Thursday, July 12, 2007
You eat what you think you're eating: a prose poem
Since this blog ostensibly concerns itself with contemporary poets and their work, I'll post one of my own and invite all responses, yay or nay. This is a nod to my beginnings as an ersatz surrealist, not as an effort to regain youthful vigor and more an effort to recollect the pretensiousness with which I started writing poetry.--tb
A knife , fork and a cracked plate don’t constitute a meal , though all three items are handy for show, as are empty frames on the wall when there is any kind of company visiting , who demand our attention, taxes, documents of your legal rights, you just say it’s the wall you wanted to highlight, the frame is only a, well, a, well, uhhhh,a framing device!to bring a viewer’s attention to the rub of the paint, the embedded fingerprints, the light switch in the center.
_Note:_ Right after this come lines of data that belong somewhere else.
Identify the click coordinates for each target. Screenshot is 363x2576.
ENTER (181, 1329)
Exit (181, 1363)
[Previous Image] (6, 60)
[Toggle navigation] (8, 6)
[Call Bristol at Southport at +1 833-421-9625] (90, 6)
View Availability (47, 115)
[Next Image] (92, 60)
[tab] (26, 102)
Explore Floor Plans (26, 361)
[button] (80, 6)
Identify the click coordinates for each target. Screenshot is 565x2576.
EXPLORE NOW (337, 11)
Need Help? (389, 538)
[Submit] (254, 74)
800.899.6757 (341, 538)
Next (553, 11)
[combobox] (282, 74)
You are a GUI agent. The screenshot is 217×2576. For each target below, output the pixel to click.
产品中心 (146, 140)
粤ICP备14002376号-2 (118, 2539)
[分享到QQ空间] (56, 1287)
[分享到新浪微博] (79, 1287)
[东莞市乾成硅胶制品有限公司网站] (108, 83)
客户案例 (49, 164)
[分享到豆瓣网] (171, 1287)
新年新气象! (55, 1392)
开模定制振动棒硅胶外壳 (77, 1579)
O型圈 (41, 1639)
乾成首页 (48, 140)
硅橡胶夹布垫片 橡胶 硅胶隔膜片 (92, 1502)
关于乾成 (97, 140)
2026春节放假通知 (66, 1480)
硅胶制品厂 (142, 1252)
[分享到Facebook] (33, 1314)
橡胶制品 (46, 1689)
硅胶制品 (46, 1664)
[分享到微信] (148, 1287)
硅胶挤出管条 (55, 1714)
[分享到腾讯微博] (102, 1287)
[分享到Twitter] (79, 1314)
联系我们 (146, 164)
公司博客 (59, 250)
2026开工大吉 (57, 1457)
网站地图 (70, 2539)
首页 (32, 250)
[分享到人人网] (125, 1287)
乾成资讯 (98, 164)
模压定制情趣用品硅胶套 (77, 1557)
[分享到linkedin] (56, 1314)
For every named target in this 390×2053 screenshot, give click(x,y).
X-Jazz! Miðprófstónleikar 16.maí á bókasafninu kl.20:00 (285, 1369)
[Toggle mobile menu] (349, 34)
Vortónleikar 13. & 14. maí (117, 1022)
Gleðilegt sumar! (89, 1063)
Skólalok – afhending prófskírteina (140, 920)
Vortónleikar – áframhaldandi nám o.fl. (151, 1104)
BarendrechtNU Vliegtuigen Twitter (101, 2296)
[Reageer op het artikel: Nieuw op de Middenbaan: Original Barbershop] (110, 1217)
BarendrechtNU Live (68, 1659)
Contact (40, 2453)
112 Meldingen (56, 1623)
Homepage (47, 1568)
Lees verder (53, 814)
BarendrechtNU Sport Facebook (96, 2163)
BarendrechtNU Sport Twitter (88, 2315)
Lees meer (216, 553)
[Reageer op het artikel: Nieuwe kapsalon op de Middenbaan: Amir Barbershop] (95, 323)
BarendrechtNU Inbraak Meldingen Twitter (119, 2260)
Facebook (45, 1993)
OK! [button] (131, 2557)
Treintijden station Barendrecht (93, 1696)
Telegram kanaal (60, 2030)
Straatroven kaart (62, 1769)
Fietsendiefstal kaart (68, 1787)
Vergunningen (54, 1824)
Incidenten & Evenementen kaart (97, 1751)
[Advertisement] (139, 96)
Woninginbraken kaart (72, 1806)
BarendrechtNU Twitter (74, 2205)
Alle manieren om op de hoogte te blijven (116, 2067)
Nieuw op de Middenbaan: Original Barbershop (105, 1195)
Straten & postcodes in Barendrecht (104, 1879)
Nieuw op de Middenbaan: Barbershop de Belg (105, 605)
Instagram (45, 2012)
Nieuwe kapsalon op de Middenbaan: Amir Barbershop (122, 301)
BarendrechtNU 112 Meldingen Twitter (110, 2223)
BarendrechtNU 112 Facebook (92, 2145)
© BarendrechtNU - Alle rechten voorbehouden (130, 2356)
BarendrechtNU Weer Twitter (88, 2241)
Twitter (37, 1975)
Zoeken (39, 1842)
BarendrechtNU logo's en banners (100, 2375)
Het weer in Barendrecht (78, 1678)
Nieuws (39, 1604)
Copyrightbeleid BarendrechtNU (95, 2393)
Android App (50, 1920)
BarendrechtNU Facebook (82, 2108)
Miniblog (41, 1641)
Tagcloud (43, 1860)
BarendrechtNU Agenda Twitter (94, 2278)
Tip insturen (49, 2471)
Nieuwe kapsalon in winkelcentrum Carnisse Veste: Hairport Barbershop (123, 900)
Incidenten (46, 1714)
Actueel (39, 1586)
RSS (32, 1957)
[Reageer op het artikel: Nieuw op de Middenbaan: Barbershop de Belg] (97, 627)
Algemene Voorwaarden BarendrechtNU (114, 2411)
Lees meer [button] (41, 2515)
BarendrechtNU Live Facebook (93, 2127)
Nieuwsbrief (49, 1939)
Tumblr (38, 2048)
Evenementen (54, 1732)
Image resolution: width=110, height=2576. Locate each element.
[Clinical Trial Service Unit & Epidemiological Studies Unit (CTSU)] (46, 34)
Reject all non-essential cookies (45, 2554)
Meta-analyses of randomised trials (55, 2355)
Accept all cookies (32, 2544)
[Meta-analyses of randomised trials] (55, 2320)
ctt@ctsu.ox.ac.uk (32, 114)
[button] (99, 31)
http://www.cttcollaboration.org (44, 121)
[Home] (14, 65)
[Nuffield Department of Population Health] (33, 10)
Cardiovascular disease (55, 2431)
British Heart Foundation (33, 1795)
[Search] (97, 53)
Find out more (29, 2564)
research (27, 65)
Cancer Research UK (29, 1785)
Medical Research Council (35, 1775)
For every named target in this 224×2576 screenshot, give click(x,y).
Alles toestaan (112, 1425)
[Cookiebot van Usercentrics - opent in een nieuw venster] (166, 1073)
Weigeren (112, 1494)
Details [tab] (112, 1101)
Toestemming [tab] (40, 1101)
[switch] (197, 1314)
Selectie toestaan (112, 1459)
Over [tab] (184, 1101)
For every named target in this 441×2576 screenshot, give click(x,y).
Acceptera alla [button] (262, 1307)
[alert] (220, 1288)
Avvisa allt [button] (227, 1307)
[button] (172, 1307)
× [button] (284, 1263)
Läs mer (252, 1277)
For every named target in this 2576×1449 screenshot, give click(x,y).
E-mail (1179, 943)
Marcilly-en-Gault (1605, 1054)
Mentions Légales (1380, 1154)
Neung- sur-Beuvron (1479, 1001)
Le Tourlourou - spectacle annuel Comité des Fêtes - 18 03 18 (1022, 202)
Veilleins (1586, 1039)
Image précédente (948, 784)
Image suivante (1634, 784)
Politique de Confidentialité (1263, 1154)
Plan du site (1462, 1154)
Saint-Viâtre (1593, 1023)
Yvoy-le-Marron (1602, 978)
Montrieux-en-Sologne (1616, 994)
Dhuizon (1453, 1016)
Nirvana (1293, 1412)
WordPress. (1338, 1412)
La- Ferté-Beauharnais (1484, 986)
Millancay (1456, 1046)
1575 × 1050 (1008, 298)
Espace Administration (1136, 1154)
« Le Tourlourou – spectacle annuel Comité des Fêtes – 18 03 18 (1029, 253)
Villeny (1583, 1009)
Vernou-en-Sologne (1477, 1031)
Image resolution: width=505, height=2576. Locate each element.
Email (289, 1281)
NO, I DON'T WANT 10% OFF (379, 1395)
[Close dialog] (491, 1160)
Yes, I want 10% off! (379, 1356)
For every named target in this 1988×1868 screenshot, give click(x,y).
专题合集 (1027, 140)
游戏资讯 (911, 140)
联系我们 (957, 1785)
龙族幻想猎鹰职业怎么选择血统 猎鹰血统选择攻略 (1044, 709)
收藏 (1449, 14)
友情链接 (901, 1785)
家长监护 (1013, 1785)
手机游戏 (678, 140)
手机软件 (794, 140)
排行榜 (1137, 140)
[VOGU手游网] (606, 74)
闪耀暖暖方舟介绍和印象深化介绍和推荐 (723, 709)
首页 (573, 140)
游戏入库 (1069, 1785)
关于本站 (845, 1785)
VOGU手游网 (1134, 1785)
Likewise, it’s knowledge we’re hungry for, isn’t it? Knife, fork, cracked plate are about the idea of eating as others go without forks, knives, or cracked plates. Dead ethics professors choke in non-intrusive urns and French deconstructionists blow kisses from balconies and any perch they can secure, Appearances are misleading, explanations are fictions worth listening to for the way the words are warped and wrap around each other until it’s not reasonable descriptions of a material world we are listening to, but rather melodies flitting about like nervous birds trapped in a small cage, a messy page of tuneless songs, all this for a description of my house that now seems to rest on top of a giant hill, bracing clouds and tree tops, a form I’m filling out asking me to describe myself and all the desires I would bring into the world if finances would allow, I would allow everything is what gets written, and everything not forbidden would be inscribed in the rhetoric of future tense, when software anxiety rules the body electric.